Turn on Google's two-step verification. It requires entering an additional six-digit code code sent on your mobile phone before an account password can be changed -- or even for logging in from a new device or browser.
Cool Trick: The Google Authenticator can send the numeric code as a phone call to your cell phone or just send the number to the on your phone.
Any hacker trying to discover information about you will not see a partial password recovery address because of Google Authenticator.
Hacking into your alternate email address won't be enough to change your Google password and seize control of your account. Two-factor authentication makes your account safer from other kinds of hacks.
Typing in an additional code to get to your email is a royal pain. Want to trade places with Mat Honan? He lost photos of his newborn daughter, years of email and an entire collection of music and videos. Being forced to enter an additional code sent to a mobile phone is a very small price to pay. It's a lot less of a hassle than being hacked.

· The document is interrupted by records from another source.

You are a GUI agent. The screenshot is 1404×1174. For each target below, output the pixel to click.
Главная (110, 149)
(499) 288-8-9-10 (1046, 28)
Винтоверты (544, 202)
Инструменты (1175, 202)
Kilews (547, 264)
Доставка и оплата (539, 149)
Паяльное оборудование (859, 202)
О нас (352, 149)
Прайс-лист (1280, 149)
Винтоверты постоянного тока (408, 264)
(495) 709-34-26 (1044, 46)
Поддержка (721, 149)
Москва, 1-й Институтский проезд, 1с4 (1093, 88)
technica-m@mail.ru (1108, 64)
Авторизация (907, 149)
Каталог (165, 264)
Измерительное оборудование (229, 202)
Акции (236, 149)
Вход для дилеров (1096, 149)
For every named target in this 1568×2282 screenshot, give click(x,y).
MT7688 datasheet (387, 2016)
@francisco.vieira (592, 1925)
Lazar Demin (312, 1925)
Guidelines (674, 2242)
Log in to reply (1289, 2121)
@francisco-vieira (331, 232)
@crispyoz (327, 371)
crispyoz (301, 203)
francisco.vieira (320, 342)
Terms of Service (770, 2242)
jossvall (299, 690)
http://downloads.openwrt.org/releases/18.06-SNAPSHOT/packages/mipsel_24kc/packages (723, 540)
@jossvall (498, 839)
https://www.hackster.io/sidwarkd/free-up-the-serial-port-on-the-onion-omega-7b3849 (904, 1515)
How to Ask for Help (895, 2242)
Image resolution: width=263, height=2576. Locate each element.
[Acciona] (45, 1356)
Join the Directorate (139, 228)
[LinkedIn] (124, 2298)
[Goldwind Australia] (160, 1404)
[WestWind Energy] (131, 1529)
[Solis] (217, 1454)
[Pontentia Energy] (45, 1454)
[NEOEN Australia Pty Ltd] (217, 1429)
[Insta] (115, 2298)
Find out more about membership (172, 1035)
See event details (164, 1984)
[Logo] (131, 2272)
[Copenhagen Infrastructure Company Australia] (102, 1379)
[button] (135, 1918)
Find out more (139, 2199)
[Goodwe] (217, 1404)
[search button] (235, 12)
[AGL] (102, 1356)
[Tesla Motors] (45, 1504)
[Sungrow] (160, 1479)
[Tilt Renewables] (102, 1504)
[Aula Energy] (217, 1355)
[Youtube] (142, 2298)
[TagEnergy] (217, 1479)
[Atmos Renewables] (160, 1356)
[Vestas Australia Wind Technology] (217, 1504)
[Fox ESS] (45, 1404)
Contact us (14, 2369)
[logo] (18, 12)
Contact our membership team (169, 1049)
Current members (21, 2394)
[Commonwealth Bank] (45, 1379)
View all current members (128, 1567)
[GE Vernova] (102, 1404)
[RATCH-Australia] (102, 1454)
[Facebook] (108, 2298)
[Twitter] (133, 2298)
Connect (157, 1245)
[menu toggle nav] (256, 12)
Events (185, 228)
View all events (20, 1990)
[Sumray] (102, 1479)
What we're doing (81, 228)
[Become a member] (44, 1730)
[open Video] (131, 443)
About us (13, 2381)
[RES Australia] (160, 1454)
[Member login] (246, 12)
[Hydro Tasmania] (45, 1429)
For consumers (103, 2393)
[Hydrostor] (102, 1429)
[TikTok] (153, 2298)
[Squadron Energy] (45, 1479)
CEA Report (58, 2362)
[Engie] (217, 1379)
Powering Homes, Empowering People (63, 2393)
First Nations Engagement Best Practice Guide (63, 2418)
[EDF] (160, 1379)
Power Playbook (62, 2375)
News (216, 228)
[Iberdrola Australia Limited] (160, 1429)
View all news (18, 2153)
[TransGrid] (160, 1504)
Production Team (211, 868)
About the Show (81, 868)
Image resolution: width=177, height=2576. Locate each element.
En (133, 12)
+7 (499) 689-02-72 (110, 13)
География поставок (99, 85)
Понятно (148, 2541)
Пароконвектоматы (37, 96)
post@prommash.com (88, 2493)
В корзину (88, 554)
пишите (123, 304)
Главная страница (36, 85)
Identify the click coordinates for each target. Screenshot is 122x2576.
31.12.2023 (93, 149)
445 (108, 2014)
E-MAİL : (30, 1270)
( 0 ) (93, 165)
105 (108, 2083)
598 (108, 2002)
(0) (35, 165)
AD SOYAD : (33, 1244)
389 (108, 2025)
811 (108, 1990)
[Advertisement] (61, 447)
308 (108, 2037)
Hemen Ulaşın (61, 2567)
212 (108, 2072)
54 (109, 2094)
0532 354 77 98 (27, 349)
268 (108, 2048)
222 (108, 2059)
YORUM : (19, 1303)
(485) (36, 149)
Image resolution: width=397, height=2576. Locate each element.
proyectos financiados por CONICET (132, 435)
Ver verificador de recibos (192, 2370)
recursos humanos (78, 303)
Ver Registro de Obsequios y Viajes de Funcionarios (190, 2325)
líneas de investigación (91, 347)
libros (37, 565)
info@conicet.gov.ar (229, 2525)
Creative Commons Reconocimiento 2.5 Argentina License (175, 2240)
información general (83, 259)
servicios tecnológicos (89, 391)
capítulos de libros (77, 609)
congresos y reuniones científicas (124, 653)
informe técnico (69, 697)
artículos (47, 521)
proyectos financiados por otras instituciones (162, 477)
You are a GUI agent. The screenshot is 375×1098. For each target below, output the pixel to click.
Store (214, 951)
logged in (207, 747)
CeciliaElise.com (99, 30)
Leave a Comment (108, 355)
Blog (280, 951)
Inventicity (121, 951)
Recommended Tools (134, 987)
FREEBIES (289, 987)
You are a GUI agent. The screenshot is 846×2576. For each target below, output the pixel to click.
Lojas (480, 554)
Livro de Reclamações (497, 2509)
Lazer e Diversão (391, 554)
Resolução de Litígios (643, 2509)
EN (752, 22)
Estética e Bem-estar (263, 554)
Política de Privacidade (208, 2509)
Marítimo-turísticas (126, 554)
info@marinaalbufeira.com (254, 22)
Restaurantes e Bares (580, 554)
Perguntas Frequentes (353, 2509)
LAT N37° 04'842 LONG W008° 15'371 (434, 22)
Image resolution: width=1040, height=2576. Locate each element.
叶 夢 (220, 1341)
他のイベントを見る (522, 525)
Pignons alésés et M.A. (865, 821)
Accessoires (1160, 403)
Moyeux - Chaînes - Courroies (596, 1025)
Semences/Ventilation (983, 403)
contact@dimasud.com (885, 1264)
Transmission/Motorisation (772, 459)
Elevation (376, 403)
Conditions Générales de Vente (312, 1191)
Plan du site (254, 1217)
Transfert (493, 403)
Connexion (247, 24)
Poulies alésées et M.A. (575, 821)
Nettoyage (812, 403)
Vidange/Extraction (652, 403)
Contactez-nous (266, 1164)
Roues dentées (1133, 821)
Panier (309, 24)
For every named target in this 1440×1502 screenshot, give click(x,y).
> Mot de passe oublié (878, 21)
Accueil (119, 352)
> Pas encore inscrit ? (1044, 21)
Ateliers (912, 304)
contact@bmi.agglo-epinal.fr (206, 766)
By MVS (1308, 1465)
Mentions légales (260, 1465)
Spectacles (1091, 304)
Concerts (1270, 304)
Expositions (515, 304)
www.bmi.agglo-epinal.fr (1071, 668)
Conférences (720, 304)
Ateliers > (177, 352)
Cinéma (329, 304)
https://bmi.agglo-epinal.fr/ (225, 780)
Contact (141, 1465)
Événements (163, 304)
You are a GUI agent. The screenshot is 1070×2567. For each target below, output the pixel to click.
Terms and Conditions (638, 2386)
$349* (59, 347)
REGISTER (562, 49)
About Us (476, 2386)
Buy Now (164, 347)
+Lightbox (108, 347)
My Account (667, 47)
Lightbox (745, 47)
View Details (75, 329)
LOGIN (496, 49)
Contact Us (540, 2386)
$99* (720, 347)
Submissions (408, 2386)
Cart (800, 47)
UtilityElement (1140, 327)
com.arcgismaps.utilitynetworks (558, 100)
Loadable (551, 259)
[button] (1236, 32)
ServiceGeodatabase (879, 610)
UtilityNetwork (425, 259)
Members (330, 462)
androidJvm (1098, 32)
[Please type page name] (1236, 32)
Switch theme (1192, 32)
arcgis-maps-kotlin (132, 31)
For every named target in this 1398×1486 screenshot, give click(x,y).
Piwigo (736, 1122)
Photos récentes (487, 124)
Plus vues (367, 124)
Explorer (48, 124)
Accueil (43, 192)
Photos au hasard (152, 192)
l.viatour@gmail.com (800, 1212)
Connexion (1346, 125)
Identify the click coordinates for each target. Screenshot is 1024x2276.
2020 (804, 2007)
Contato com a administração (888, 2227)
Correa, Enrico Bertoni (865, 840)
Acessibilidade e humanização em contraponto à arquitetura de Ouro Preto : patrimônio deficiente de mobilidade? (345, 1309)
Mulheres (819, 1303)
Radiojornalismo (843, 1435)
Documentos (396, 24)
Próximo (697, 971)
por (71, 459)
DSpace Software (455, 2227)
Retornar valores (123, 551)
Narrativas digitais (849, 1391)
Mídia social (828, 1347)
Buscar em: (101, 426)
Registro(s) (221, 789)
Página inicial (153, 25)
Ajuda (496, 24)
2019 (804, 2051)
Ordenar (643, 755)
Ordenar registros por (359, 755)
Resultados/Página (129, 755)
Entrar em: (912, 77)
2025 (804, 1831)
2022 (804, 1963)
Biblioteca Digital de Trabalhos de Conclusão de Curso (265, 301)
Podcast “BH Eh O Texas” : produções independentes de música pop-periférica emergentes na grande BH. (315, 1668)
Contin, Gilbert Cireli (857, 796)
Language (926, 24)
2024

How to enable two-step authentication [link]
Exploit: Storing credit card numbers in online accounts.
Danger: It seems harmless enough to store credit card numbers in online accounts. In most cases, if that account is hacked the hacker will only see the last four number. But the last four numbers was all that was needed to hack another account. Both Amazon and Apple have changed procedures to help prevent that.
Defense: Delete the credit card number from each account. As a result, it's necessary to type in the credit card number for every purchase.
That can be another pain when using a credit card number of a recurring payment.
Cool Tip: Credit Card issuers have grown wise over the years when dealing with credit card fraud. Many companies will issue multiple credit card numbers for the same account. Use a different credit card number for each account. If hacker steals a unique number, potential damage is confined to one account.
Secret Tip: Credit card companies will issue special one-time credit card numbers that can only be used once. Unlike unique numbers for each account, That's a little different than using a unique number for each account. If a hacker breaks into an account with a one-time number, it can't be used for anything else.
If hacker breaks into an account with a unique credit card number, the credit card number will reveal the theft when the credit card company discovers it.
Exploit: Linking online accounts
Danger: Many social medial services like Facebook or Twitter allow using a Gmail or Yahoo account with a process known as OUAuth.
It's fairly safe unless one of your accounts is compromised. If one of the daisy-chained accounts is hacked, the others are at risk.
If your accounts share lots of common information it could be easy to get access to one account. The others could file like dominoes with unique email recovery addresses for each account.
Locking your car won't keep thieves out, but in the best circumstance it will annoy them enough to go elsewhere. That same could be true for less experienced hackers. By making it too much work for them, they may head for someone else's account.